Pero deliberadamente habíamos dejado los nombres de Fermín López y de José Hurtado un poco escondidos en estas peripecias de colonos. Porque no es otra cosa. Se equivocan quienes busquen otro significado a estos acaeceres. Es lucha de colonos que no tienen otro destino, para mejorar el suyo, que cubrir zonas despobladas. Y entre éstos, orgullosos de su obra y de su lucha, están en primera línea Fermín López y José Hurtado. Vienen desde Antioquia. Hace varios lustros que buscan un pedazo de tierra libre. Primero por Sabanalarga, que luego vino a ser Salamina. Cuando los pleitos, creados por latifundistas, abandonaron sus “abras” para buscar nuevos sitios que no tuvieran las trabas del feudalismo y sus prolongaciones en el gamonal.

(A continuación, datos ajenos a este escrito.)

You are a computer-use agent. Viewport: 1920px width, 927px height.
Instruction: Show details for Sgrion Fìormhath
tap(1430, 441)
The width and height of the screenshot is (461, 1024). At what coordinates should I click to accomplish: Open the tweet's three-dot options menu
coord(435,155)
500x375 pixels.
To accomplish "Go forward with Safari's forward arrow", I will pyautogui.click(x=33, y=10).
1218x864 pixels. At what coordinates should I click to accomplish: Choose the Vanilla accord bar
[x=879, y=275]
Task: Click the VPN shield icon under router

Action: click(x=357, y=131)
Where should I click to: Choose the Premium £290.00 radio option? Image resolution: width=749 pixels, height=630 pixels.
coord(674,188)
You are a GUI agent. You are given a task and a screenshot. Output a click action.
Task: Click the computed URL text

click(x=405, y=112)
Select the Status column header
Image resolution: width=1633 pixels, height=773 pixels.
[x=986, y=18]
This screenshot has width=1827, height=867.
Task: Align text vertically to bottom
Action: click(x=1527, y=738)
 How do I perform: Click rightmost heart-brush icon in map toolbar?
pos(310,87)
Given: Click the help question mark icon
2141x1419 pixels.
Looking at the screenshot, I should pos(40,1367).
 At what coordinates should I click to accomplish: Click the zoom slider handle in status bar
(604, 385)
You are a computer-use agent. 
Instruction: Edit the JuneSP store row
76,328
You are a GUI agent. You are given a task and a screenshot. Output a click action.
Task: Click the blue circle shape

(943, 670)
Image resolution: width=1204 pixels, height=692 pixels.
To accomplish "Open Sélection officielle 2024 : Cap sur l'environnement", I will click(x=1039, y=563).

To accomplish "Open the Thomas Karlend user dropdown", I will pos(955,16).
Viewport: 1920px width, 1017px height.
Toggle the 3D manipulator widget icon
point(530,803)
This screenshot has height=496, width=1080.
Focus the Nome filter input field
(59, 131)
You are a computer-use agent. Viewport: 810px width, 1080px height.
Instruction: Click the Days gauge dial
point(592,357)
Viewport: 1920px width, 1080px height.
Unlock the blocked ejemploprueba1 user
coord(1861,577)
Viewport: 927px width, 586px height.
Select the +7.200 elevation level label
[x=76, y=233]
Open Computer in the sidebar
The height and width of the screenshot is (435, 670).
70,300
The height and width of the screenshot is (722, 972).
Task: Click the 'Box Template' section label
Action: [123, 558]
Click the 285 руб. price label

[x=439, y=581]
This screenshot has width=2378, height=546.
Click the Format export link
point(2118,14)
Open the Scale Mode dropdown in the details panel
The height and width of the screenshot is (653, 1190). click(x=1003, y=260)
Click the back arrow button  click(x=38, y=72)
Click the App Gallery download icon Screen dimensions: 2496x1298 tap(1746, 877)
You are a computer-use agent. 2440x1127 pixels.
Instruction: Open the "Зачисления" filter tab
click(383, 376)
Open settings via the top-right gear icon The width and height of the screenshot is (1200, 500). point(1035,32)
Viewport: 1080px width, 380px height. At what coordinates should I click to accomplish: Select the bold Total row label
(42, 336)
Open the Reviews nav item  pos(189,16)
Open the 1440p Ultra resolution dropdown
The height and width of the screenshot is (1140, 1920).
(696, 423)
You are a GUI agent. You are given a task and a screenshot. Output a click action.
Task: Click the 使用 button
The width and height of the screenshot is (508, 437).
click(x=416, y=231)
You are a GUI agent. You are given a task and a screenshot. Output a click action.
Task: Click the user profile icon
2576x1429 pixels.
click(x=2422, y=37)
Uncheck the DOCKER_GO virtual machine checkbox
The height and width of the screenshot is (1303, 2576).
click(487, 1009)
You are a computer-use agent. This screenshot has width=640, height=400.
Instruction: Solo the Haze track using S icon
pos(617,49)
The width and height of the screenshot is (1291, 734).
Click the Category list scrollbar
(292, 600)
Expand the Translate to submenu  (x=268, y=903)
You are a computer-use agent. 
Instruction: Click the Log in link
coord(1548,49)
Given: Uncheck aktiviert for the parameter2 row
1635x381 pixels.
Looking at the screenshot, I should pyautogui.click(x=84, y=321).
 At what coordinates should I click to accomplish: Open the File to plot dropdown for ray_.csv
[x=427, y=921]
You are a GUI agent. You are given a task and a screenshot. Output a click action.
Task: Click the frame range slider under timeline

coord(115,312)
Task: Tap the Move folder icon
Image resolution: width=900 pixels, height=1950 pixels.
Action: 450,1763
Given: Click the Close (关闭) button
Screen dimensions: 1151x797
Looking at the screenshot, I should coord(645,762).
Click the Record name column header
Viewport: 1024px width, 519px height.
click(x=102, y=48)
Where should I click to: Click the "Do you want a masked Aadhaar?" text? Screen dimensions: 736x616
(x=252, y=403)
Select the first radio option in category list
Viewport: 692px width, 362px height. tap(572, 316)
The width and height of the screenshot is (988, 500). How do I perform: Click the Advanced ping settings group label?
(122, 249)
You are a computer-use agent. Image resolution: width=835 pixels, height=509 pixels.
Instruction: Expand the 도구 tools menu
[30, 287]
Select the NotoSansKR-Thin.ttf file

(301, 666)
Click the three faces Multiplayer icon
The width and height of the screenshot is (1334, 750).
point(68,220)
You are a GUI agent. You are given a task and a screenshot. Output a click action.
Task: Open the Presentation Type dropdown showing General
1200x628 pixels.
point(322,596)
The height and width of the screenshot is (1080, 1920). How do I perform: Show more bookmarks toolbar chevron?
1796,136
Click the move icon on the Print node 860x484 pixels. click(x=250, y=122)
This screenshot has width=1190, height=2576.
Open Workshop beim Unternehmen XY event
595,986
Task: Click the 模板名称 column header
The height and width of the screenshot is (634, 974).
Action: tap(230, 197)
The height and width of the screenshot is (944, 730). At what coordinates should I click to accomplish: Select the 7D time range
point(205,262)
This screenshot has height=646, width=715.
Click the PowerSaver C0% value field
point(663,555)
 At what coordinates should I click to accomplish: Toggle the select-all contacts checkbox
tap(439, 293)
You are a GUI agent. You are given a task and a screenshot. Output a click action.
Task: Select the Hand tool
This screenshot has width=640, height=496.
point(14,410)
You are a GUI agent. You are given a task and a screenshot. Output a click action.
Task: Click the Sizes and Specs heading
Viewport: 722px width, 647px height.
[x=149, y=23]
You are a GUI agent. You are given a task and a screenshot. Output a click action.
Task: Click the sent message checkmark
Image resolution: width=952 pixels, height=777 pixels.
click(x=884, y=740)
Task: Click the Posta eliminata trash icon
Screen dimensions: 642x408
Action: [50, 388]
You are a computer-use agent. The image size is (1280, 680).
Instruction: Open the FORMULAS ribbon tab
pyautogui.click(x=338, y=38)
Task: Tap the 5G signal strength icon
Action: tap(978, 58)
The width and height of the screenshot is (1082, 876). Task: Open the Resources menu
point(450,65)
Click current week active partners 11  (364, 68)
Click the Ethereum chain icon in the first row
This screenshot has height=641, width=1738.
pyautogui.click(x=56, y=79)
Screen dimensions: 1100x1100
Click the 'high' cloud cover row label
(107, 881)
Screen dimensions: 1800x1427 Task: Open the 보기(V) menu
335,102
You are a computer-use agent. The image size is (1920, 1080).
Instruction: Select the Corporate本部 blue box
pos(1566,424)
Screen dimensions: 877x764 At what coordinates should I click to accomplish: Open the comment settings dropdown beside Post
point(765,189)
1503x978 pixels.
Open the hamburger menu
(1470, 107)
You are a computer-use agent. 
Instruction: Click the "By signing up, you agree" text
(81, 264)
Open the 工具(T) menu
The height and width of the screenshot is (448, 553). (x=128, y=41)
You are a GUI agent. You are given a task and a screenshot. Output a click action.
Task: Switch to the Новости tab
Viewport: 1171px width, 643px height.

Solo querían vivir. Pero en lugar donde su planta pudiera descansar tranquila, porque el hecho de aposentarla quería decir que tenían el dominio de todas sus ventajas. Hacia la montaña avanzaron Fermín López y José Hurtado. Los acompañaban hijos, primos y mujeres. Es una excursión familiar para liberarse. Y llegaron hasta lo que actualmente conocemos como San Cancio. Pero a los tres años de su arribo, en 1837, advierten cuando viajan a Salamina, que hasta allí alcanza la ambición absorbente de una Compañía que ha heredado títulos desde la Colonia y que se viene detrás de los descuajadores, no mejorando sus inmuebles, sino planteando pleitos a quienes querían hacerlos producir. Ese criterio no se acomodaba con quienes tenían una ambición distinta. Nuestro colono no aspiraba a acaparar la tierra, al contrario, deseaba su partición. Pero el dueño levantaba el titulo amenazador y conminatorio.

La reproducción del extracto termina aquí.